Taylor's legacy is thousands of splendid photographs — many of them from glass negatives — of the people of a wilderness hamlet that became a lumber boomtown after the Baltimore & Ohio Railroad ran a spur to it in 1901.
Luther Baker and Mark Romano, two West Virginia men who have celebrated Taylor's fine photography in books, have confirmed the name of one of the men. A descendant identified the fellow in the Union uniform on the right as Peter Hamilton Craig, a corporal in the 2nd West Virginia Volunteer Cavalry. A report in a local newspaper suggests the photo was taken in 1926, when Craig would have been about 82 years old. He died at 95 in 1939.
Neither Baker nor Romano know for sure the identity of the man in Confederate gray, but they continue to work on that. And while it might seem important to know the whole story of this particular photo, fascinating as it is, I fear we miss the larger picture by focusing too much on the old soldiers.

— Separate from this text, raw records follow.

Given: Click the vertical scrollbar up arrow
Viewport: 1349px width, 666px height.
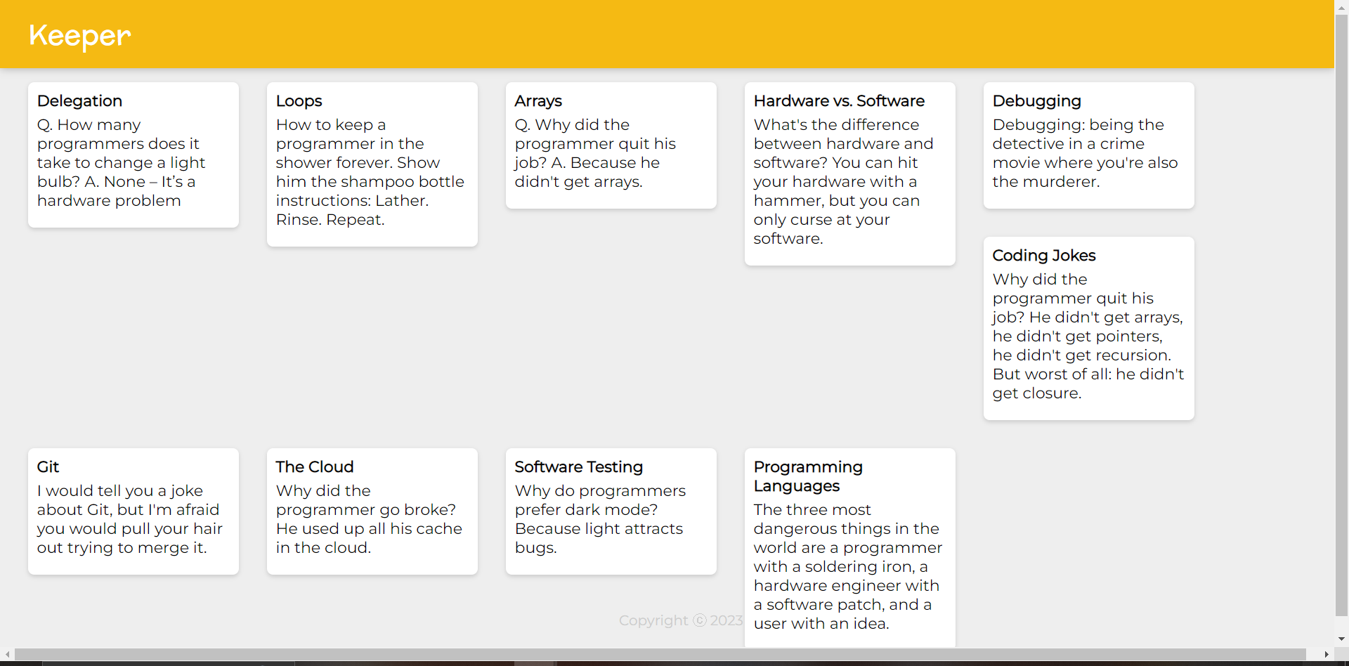Looking at the screenshot, I should click(1341, 7).
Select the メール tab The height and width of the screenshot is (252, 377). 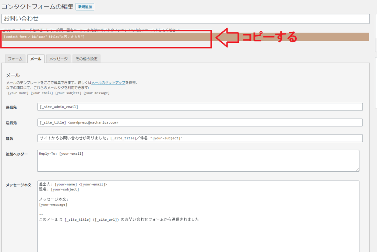(x=36, y=59)
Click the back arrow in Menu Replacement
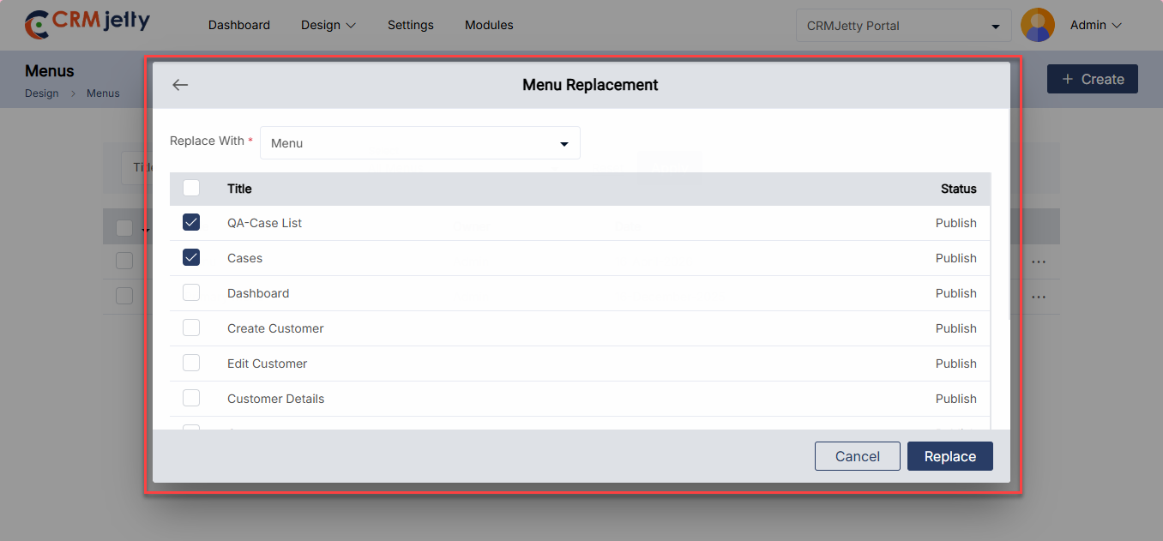 180,85
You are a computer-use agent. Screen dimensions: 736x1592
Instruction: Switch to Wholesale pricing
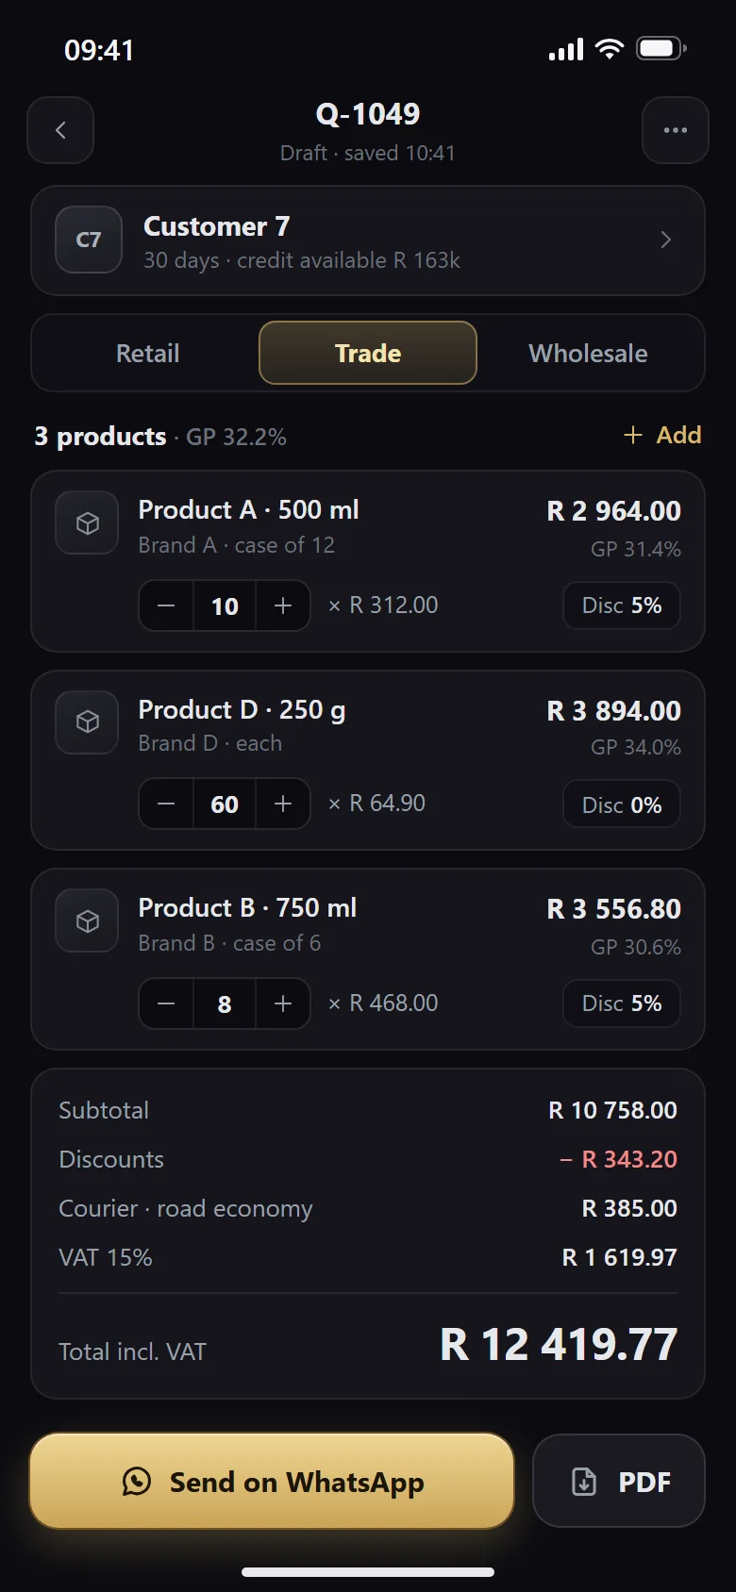pos(588,353)
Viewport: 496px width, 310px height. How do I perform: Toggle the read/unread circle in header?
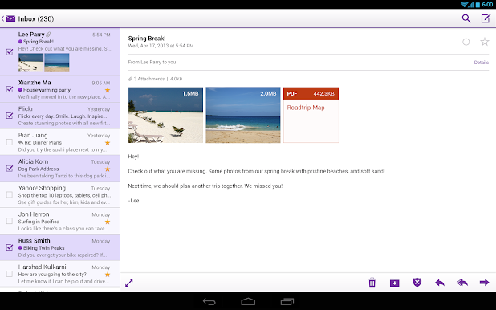(466, 42)
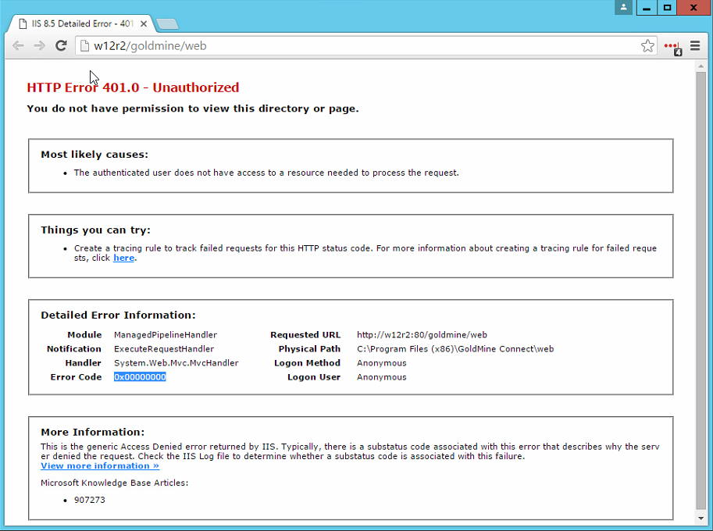Click the vertical scrollbar thumb
713x531 pixels.
701,289
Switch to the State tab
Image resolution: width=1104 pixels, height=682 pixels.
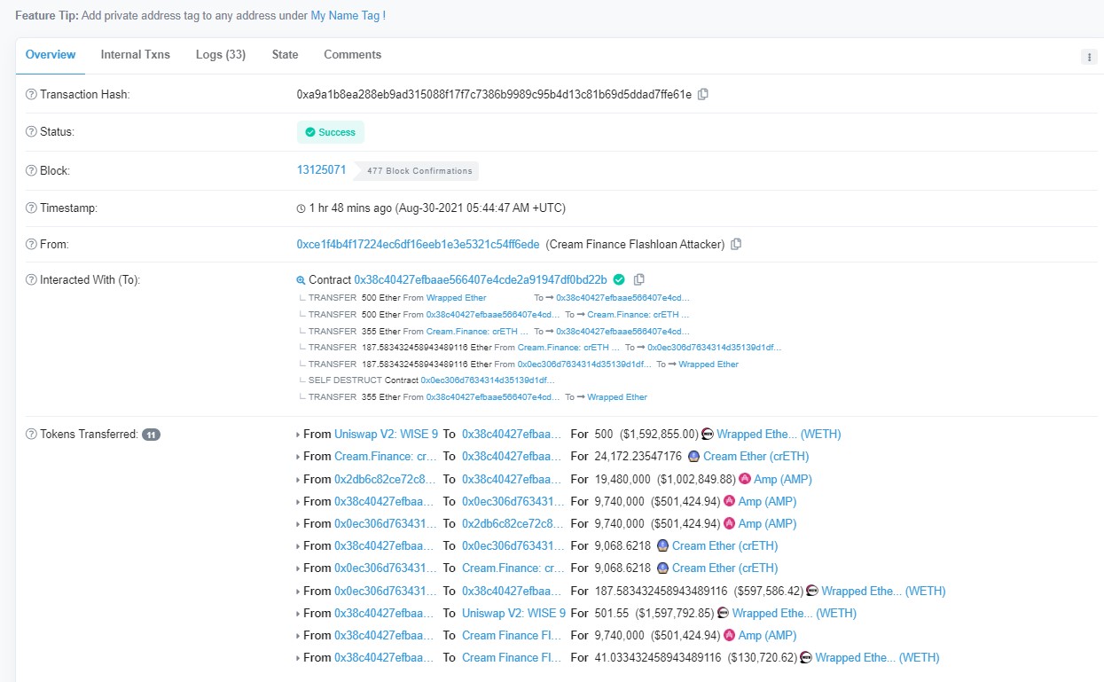click(x=285, y=54)
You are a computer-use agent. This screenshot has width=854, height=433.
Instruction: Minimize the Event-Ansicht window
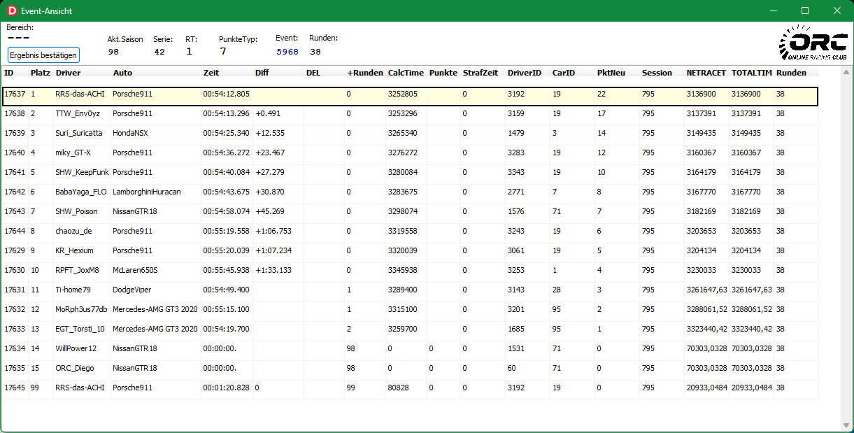pyautogui.click(x=774, y=11)
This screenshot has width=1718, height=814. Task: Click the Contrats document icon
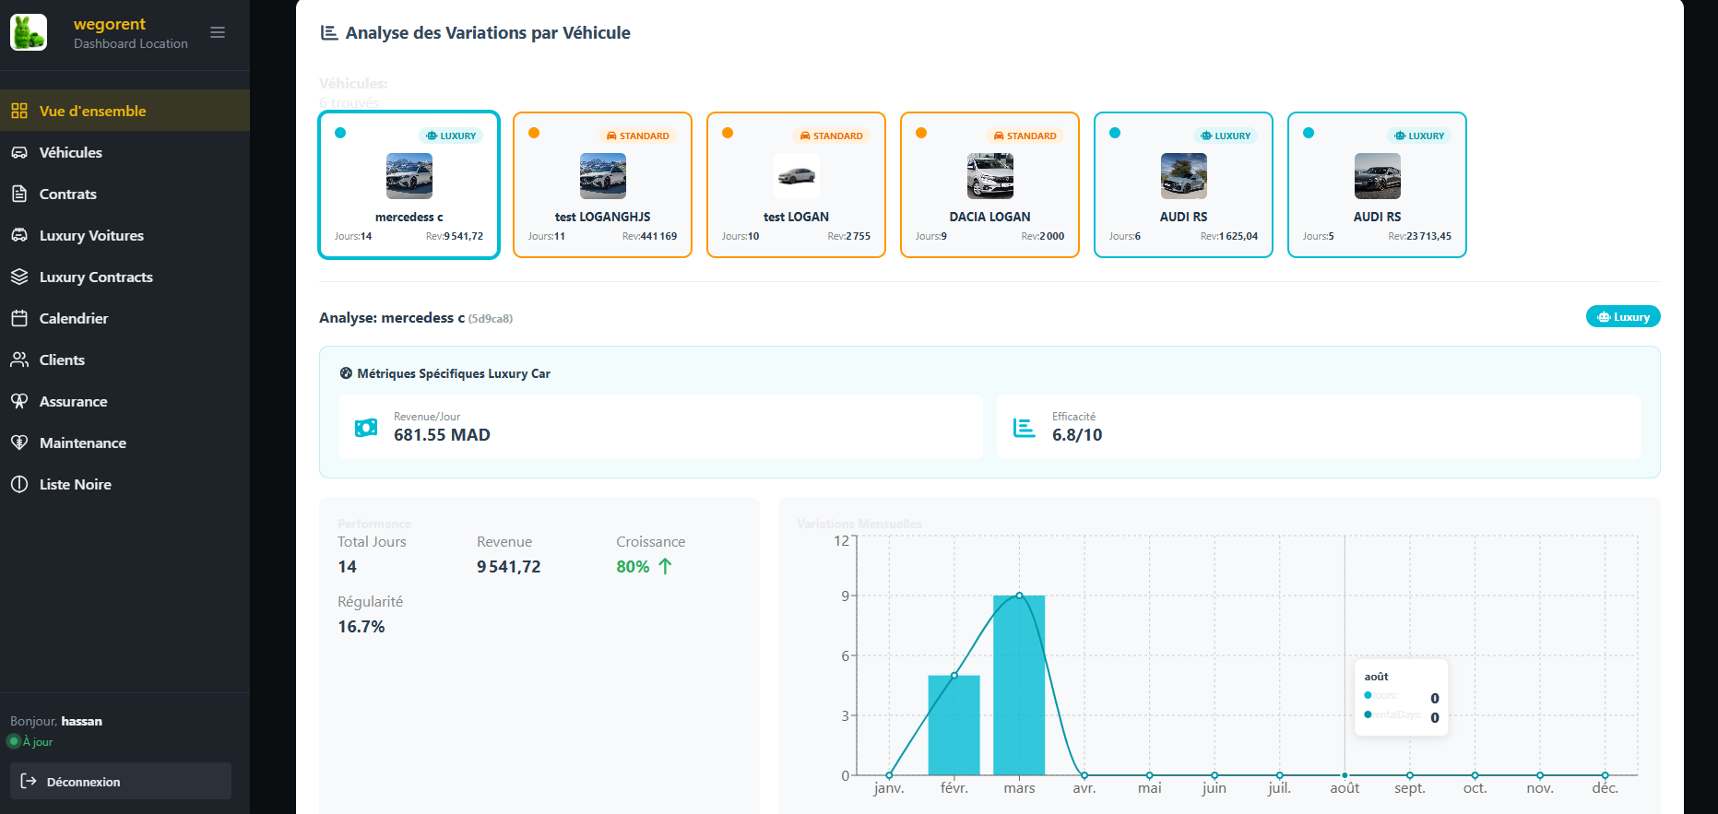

This Finley Taylor was an exceptional photographer, and attention must be paid. He made a living taking portraits and family photographs in his Richwood studio, but he apparently realized, as the town grew, that there was an important story to tell in the wilderness beyond.
In the early 20th century, hundreds of immigrant families from Eastern Europe and Italy settled the area, and logging companies established camps in the virgin forest. With the help of the B&O, Richwood became home for lumber mills, a paper plant and the largest clothespin factory in the world. Its population grew from 24 in 1900 to 7,000 by 1927. It eventually reached a peak of 10,000.
Taylor lugged a Rochester field camera into what was known as the Cranberry Wilderness to capture the lives of loggers and their families as men cut hardwoods, and horses and mules hauled logs from thousands of acres over a 30-year period.
His photos captured the hard sweat of lumberjacks and the colossal scale of their harvest. Taylor caught in sepia both the isolation and the camaraderie of camp life. His images show the temporary nature of shanty living along the rails as well as the festive, communal moments of Richwood on a Sunday afternoon.
Some of his photos appeared in Baker's 2003 book, "Richwood."
Even more have been published over the last year in a three-volume series called "Last Photographers" — so titled, Romano says, as a paean to the pre-digital age, when men and women used cameras, film and harsh chemical developer to record people and places.
Romano, a photographer and teacher of photography in Cowen, W.Va., has collected thousands of Taylor's negatives. He collaborated on the series with writer and photojournalist Anne Johnson. They have created a record of a long-gone era, when men with axes and saws cleared all the trees in the Cranberry Wilderness. Some 47,000 acres of that area have recovered and is now preserved as part of the Monongahela National Forest.